The interdisciplinary nature of the workshop – which encompassed particle physics, free electron lasers, nuclear fusion, astrophysics, computer science and biology – made for a varied and interesting agenda. Attendees heard talks on how fast machine learning is being harnessed to speed up the identification of gravitational waves, and how it is needed to handle the high data rates and fast turnaround of experiments at free-electron lasers. In the medical arena, speakers addressed the need for faster image processing and data analysis for diagnosis and treatment, and the use of fast machine learning in biology to search for known and unknown features in large, heterogeneous datasets. The use of machine learning in control systems and simulations was discussed in the context of laser-driven accelerators and nuclear-fusion experiments, while in theoretical physics the application of machine learning to solve the electron wave equation in condensed matter, working towards a detailed and fundamental understanding of superconductivity, was presented.

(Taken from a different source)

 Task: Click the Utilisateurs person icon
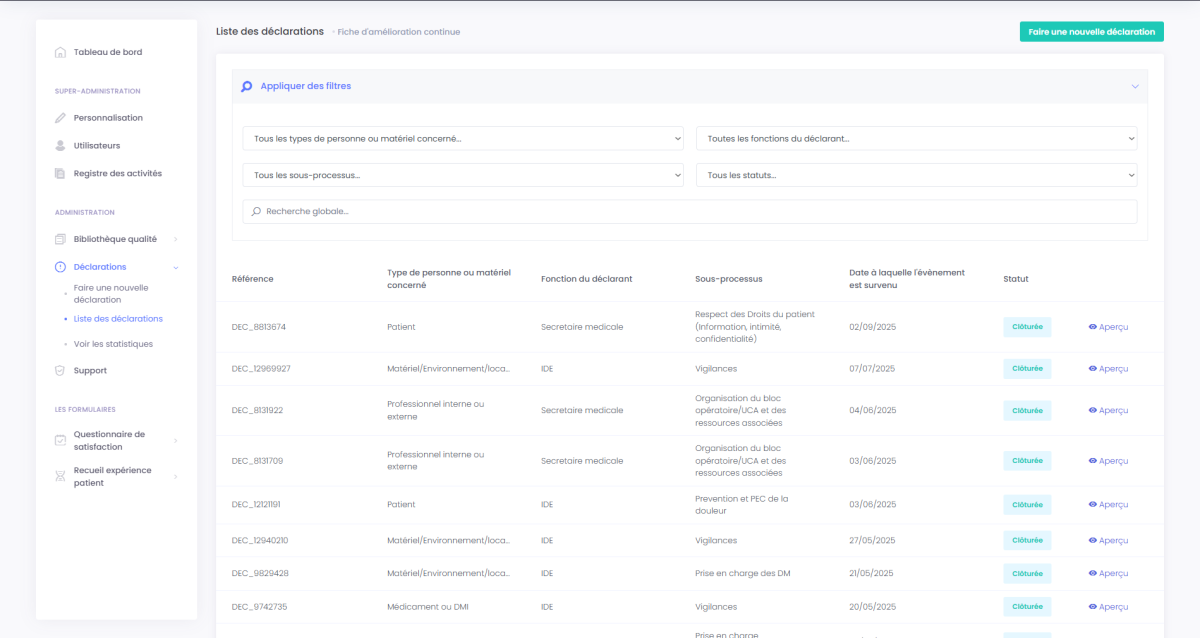60,146
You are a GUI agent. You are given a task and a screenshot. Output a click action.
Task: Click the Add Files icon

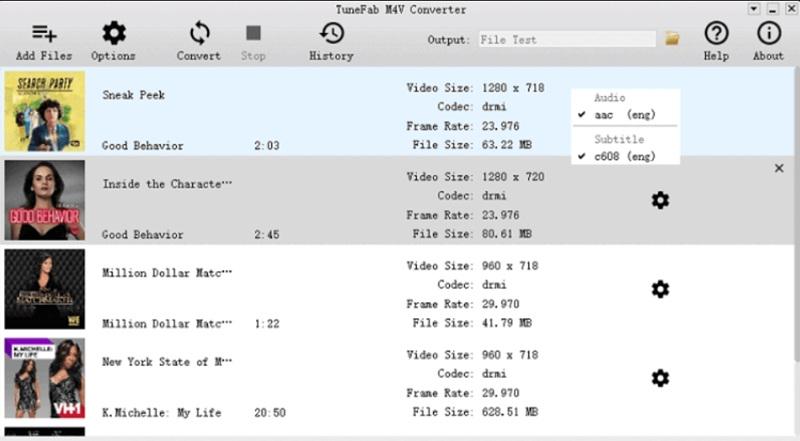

Industry partners including AMD, Graphcore, Groq and Intel discussed current- and future-generation hardware platforms and architectures, and facilitated tutorials on their development toolchains. Researchers from Groq and Graphcore presented their latest dedicated chips for artificial-intelligence applications and showed that they have interesting applications to problems in particle physics, weather forecasting, protein folding, fluid dynamics, materials science and solving partial differential equations. AMD and Intel demonstrated the flexibility of their FPGA platforms and explained how to optimise them for scientific machine-learning applications.

A highlight of the social programme was a public lecture from Grammy Award-winning rapper Lupe Fiasco, who discussed his work with Google on large-language models. The workshop will return to the US next year, before landing in Zurich in 2025.